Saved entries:
###

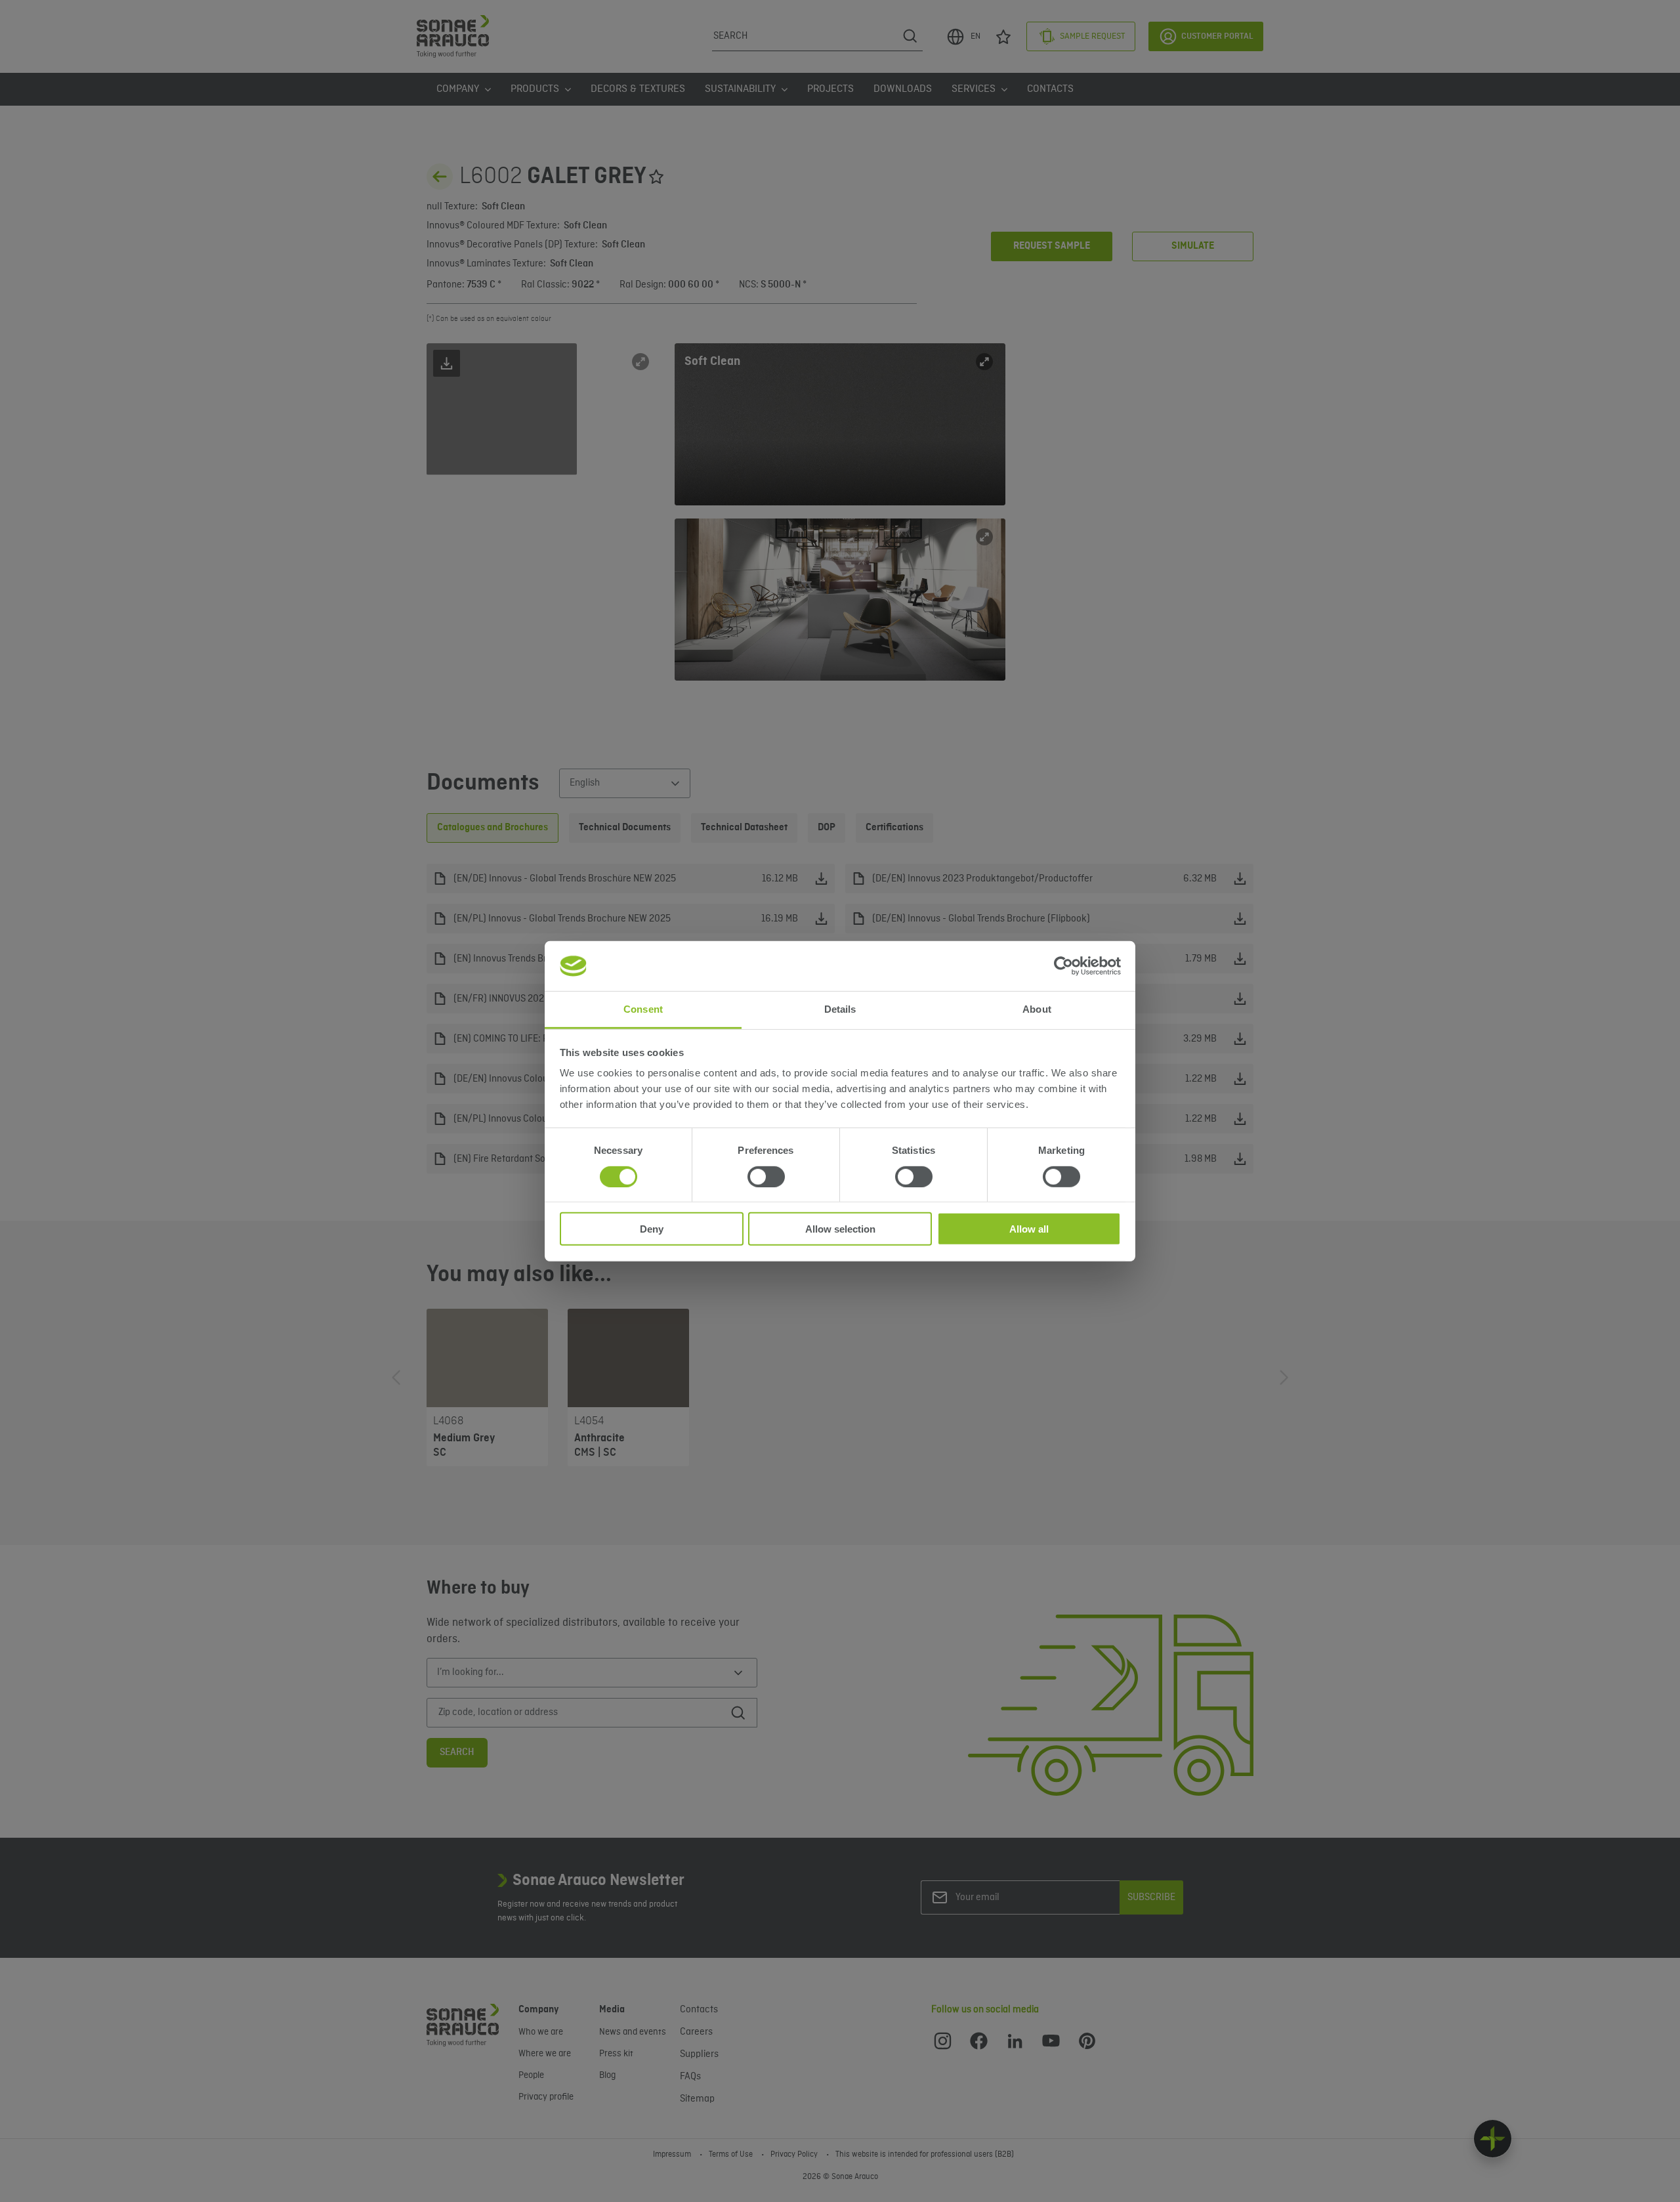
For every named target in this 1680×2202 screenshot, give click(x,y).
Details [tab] (840, 1009)
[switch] (766, 1176)
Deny (651, 1229)
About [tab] (1036, 1009)
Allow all (1029, 1229)
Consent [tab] (643, 1009)
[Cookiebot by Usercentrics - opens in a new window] (1063, 966)
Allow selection (840, 1229)
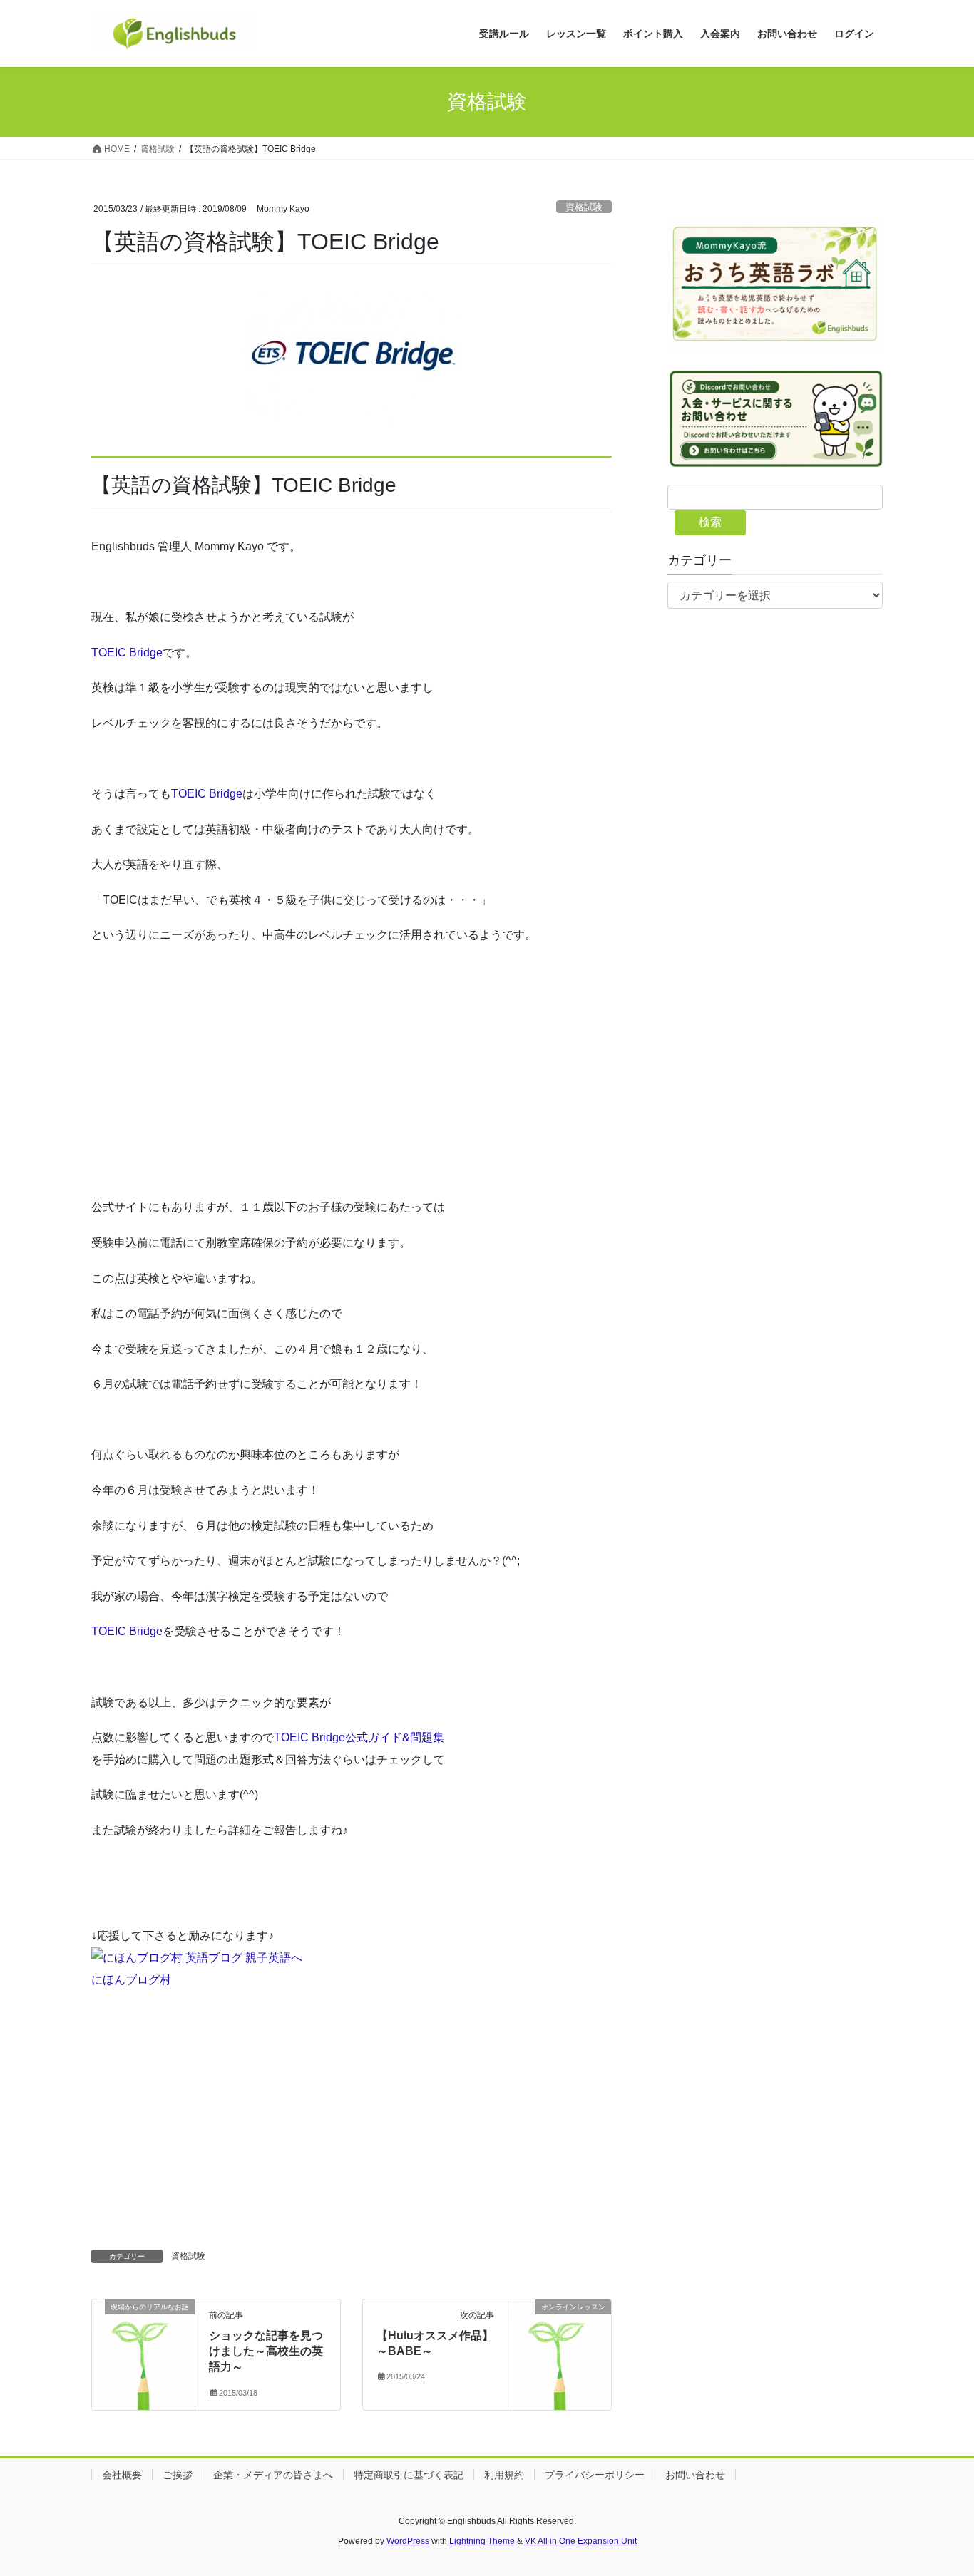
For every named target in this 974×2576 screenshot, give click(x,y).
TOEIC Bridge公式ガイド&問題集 (359, 1737)
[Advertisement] (198, 1079)
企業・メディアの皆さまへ (273, 2474)
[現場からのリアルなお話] (143, 2352)
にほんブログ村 (131, 1980)
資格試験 (584, 207)
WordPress (407, 2541)
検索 (710, 522)
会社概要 (122, 2474)
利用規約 (504, 2474)
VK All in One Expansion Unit (581, 2541)
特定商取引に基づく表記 (408, 2474)
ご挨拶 (178, 2474)
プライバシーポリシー (595, 2474)
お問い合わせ (695, 2474)
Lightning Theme (482, 2541)
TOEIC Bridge (127, 652)
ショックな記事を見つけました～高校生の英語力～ (266, 2351)
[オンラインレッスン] (559, 2352)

###

§ EXERCISE INSTRUCTIONS:
From the line containing "[現場からのリアルなお話] (143, 2352)" through the last line of the entries above, print each line exactly as it stands.

§ TASK ANSWER:
[現場からのリアルなお話] (143, 2352)
にほんブログ村 (131, 1980)
資格試験 (584, 207)
WordPress (407, 2541)
検索 (710, 522)
会社概要 (122, 2474)
利用規約 (504, 2474)
VK All in One Expansion Unit (581, 2541)
特定商取引に基づく表記 (408, 2474)
ご挨拶 (178, 2474)
プライバシーポリシー (595, 2474)
お問い合わせ (695, 2474)
Lightning Theme (482, 2541)
TOEIC Bridge (127, 652)
ショックな記事を見つけました～高校生の英語力～ (266, 2351)
[オンラインレッスン] (559, 2352)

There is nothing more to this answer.